And so, the Goodwill Games are done.

While they may not have been the financial boom for Nassau County that public officials contended they would be, having attended several events over the past two weeks, I was continually struck by the same notion -- what a fine example for young people these games were.

During the fifteen day event, which transpired at three separate venues here in Nassau, as well as on Staten Island and in Manhattan, we saw about 30 different competitions in just a shade less than half of all the sports competed in.

These included track and field, synchronized swimming, diving, gymnastics, and figure skating, none of which we'd ever covered before in any depth, and all of which had their exciting and crowd pleasing moments.

Though the attendance at many of these events was meager, it was heartening to see the number of kids and teens in the crowd.

Here, competing in our own backyard, were young adults and young people, much like themselves -- even in the case where the athletes were from lands far from our own.

Never during the competition, did our young people ever witness the kind of bad-spiritedness that sometimes manifests itself in sporting events here.

No, what they saw instead in young competitors that could well have been a mirror reflection of themselves, were success-oriented individuals who tried their best and didn't complain when their best resulted in something less than a gold medal finish.

I myself, on occasion, in the throes of my own career, sometimes fall prey to that "nothing matters but winning, being the best" mind-set, and what I've found is that the loss of equilibrium, the losing sight of what's really, really important, is an empty and disheartening experience.

Too often in American sports and American life, for that matter, we've gotten away from the virtues of how "the game" is played, and forgotten that the real satisfaction in life is trying your best in every endeavor.

The competitors that came here from Russia, China, France, the Ukraine, Great Britain, Kenya, Canada, and our very own U.S. of A, among other places, all arrived in Nassau having made significant sacrifices to their respective sports, having committed themselves to something bigger than they are, and tried, when it mattered to be their personal best, whether or not that meant they'd be the best in any given situation on any given day.

Funnily enough, covering the Games, I kind of lost sight of the lesson the athletes had to teach me for awhile.
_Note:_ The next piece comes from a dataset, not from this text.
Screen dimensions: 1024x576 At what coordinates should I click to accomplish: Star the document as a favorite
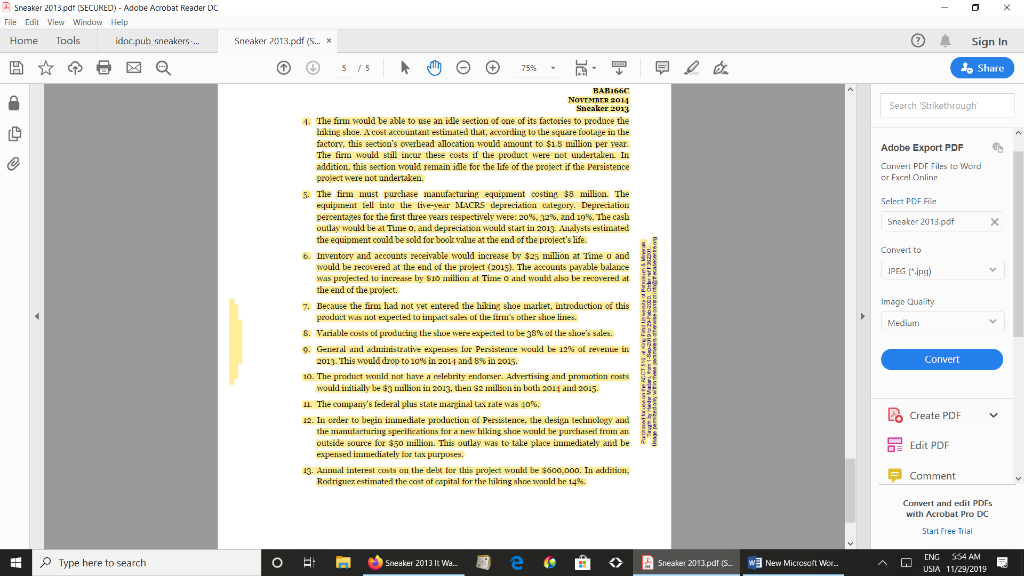pyautogui.click(x=44, y=67)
Toward the end, I became rabid in my desire to wrench another story out of the event.

Despite the fact that I'd spent many an hour at the games, I somehow convinced myself that I needed to do more, I needed to do more interviews, I needed to get not one, but three more stories or else I'd wind up as some kind of failure.

When I actually stopped to think about that over this past weekend, I realized how stupid I had been, how much I had missed the point that I'm talking to you about now.

Because I hadn't answered every single question I had in my own mind about the Games, I had come -- for no logical reason -- to feel like a slacker.

How dumb. And yet I did, ultimately learn a valuable lesson from these athletes:

Saying "I've done my best and that's all I can do" is never an admission of defeat; it's the phrase that sums up the very best in the human experience.